Lithuanian politician

Anicet Pietrowicz Brodawski (Lithuanian: Anicetas Brodavskis; Аницет Петрович Бродавский; born in 1944) is an activist of the Polish minority in Lithuania, from 1989 to 1991 he was a deputy in the Supreme Soviet of the Soviet Union, and was known one of the promoters of the territorial autonomy of the Vilnius region in 1991.

== Biography ==

Brodawski graduated from the Lithuanian Academy of Agriculture. For 17 years, he was the director of the Vilnius Agronomic-Zoological Technical School. He belonged to the Communist Party of Lithuania and was a member of the Vilnius rayon Soviet of deputies for 7 convocations and also served as its chairman. He also served in the capacity of the acting chairman of the Lithuanian SSR council of the professional secondary education as well as chairman of the council of education of the Vilnius region.

In 1989, Anicet Brodawski was one of the 8 deputies of Polish ethnicity to be elected to the Supreme Soviet of the USSR – along with Jan Ciechanowicz, Bradowski was elected from Lithuania.

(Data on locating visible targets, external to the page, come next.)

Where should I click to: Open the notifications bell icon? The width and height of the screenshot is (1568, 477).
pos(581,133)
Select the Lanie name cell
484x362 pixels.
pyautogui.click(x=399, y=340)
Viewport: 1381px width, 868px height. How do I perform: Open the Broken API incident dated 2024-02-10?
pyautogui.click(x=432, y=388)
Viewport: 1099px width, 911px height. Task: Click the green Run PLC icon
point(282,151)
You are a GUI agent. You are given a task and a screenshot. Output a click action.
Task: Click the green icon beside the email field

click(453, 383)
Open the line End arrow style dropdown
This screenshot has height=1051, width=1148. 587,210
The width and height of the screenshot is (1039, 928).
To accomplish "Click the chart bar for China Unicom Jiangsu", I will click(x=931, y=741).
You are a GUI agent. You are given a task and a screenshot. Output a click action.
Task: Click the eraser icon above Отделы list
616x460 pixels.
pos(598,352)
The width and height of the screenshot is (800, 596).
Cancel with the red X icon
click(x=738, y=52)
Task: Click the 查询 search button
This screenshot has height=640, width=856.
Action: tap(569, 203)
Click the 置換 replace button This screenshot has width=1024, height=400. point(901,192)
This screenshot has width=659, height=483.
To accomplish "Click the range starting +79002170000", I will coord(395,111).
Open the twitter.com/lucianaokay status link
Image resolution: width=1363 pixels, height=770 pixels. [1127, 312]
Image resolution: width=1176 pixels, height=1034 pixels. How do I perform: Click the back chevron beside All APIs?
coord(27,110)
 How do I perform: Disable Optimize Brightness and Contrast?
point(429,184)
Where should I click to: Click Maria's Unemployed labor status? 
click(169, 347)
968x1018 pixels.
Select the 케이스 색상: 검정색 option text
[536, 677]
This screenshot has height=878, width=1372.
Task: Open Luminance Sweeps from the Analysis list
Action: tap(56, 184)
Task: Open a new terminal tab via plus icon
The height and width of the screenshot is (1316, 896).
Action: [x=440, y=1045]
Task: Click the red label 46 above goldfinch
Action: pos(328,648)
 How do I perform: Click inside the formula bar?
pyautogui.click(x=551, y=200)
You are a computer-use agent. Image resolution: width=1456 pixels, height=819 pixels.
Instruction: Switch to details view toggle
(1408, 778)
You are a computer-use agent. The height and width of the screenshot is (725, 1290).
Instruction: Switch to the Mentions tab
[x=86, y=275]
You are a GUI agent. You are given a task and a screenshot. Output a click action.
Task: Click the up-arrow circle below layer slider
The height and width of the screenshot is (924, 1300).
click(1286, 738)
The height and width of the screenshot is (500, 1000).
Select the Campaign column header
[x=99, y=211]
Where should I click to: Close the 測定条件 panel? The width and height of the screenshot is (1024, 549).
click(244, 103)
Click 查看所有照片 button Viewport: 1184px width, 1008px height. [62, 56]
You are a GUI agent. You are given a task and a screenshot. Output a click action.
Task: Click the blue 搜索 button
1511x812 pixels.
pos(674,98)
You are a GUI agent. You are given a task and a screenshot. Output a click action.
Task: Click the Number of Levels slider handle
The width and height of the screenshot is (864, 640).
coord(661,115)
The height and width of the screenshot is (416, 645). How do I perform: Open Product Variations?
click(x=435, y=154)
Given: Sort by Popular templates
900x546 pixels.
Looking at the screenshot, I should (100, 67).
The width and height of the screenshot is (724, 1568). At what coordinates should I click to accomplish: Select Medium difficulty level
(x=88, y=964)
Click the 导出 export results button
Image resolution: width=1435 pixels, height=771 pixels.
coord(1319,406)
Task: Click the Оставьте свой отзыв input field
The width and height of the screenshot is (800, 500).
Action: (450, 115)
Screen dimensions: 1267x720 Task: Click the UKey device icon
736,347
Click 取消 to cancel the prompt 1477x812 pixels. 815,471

In 1991 Brodawski acted as the chairman of the Vilnius rayon Soviet, that was dominated by Communists of Polish ethnicity. Along with Czesław Wysocki, who chaired the regional Soviet of Šalčininkai rayon, he sought to establish a Polish autonomy in the Vilnius region.

After Lithuania regained independence, Anicet Brodawski was a member of the Związek Polaków na Litwie. In 1994, he participated in the foundation of the Akcja Wyborcza Polaków na Litwie; he supports co-operation with the Lithuanian left, e.g. the party of Kazimiera Prunskienė.

Brodawski is currently the chairman of the Agency of Agricultural Development.